What to Do if Your Cat Won’t Wake Up
If you’re struggling to wake your cat up, there are several steps you can take before the situation becomes a bit more serious:
- First, try to wake them by calling their name and petting them.
- If that doesn’t work after a few minutes of trying, shake their treat bag to see if that gets their attention. Try waving the open bag under their nose, too.
- Here’s where the situation is getting more serious. Try gently moving your cat to see if they respond to the change.
- This is where you call your emergency vet. Tell them your cat isn’t responding and you want to bring them in.
Remember to check your cat’s breathing when attempting to wake them. You can do this by putting your finger under their nose or resting your hand on their side. If you can’t feel any breath and their chest isn’t rising, perform cat CPR if you know how to, or immediately drive to your nearest veterinarian practice with your pet.

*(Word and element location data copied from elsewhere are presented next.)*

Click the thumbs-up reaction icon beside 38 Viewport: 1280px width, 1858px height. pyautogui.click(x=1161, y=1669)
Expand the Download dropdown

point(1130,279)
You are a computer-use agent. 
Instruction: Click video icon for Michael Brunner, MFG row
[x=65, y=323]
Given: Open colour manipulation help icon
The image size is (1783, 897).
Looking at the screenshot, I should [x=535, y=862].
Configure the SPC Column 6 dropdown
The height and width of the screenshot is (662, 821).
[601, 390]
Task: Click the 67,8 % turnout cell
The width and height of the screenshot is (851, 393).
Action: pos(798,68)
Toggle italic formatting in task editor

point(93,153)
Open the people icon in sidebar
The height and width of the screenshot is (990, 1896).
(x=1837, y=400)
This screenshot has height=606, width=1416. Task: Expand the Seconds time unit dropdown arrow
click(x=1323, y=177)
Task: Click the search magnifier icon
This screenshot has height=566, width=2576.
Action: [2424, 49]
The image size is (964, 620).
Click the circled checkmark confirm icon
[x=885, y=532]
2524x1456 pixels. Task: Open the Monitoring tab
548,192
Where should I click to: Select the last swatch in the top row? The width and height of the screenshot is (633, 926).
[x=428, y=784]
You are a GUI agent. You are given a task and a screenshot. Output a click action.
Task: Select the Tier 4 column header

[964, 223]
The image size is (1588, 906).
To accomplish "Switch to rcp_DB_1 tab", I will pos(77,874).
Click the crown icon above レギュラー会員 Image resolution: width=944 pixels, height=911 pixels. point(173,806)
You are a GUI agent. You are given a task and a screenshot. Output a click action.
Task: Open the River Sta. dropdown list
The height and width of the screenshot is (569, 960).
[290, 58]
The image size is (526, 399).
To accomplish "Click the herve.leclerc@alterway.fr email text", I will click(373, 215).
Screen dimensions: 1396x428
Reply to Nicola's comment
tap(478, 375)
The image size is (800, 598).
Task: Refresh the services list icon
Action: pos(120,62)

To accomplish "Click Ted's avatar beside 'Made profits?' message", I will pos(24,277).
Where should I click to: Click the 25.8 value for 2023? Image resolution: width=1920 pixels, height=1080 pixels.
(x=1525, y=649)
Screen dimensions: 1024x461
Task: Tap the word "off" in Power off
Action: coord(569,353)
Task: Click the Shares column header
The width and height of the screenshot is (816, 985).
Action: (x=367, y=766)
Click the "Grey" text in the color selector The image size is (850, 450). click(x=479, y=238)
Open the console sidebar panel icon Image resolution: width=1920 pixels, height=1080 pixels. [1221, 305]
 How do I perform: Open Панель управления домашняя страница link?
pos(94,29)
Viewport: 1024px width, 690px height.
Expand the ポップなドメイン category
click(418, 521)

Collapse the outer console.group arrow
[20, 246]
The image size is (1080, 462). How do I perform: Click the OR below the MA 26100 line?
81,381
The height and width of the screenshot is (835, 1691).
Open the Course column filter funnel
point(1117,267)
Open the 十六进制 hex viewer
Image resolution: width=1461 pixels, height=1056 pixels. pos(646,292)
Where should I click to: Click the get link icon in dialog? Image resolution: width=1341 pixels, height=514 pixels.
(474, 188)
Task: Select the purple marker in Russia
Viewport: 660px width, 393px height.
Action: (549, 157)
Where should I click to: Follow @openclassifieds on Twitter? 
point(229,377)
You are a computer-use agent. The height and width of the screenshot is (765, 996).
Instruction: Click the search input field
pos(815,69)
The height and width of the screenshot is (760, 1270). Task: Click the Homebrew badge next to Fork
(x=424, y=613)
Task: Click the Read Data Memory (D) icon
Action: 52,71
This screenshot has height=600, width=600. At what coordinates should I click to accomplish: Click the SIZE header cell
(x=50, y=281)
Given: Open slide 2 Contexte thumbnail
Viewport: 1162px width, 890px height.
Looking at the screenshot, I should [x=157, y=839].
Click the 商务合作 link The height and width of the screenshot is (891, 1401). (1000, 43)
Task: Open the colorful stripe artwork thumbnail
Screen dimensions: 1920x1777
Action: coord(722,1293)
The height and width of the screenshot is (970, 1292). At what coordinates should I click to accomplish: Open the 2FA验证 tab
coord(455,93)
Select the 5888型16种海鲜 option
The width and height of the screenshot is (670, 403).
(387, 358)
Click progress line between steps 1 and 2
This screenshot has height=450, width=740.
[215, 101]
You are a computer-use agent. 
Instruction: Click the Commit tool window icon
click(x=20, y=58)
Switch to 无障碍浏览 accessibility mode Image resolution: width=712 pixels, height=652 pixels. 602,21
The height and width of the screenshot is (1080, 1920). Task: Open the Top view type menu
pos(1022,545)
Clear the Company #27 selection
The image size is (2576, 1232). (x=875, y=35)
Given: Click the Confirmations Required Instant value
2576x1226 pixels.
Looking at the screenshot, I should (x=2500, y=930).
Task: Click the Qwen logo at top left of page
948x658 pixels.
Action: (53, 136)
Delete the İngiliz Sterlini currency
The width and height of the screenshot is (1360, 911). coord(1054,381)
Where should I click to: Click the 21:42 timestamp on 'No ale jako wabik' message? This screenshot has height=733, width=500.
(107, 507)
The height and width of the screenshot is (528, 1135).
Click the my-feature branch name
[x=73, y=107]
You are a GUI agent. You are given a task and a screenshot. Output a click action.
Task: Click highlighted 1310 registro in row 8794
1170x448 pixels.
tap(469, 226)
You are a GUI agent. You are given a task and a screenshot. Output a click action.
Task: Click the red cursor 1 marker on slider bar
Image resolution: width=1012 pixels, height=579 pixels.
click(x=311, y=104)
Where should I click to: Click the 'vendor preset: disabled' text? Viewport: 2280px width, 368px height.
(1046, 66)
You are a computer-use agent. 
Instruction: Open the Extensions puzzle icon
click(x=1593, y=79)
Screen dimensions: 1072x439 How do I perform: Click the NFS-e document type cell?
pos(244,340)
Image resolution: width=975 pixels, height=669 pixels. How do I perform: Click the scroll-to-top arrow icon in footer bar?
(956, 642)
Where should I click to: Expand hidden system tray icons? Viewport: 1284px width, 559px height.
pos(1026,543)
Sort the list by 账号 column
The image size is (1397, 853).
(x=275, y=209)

Frequently Asked Questions
As long as your kitty is only sleeping all day and not all night as well, this is very normal for a cat. Cats prefer to sleep during the day because they hunt when it's colder in the wild. It's a habit passed on through generations of felines and isn't anything to worry about unless your cat is sleeping much more than normal or you can't wake them up.
To conserve energy, older cats will often sleep much more than younger cats. You can always tell when a cat is getting on in years because they'll spend less time playing and a lot more time sleeping or just laying down. An older cat naps through the majority of the day and will enjoy a comfortable lifestyle until they reach the end of their life.
Yes, indoor cats do sleep more than outdoor cats and there is a reason for it. It's laziness and lack of stress. Outdoor cats spend their time hunting, fighting with other cats, looking for mates, exploring, and finding safe spaces to sleep that isn't in another cat's territory. Because of all these daily tasks, an outdoor cat will sleep less and be much more aware of their surroundings than your indoor cat.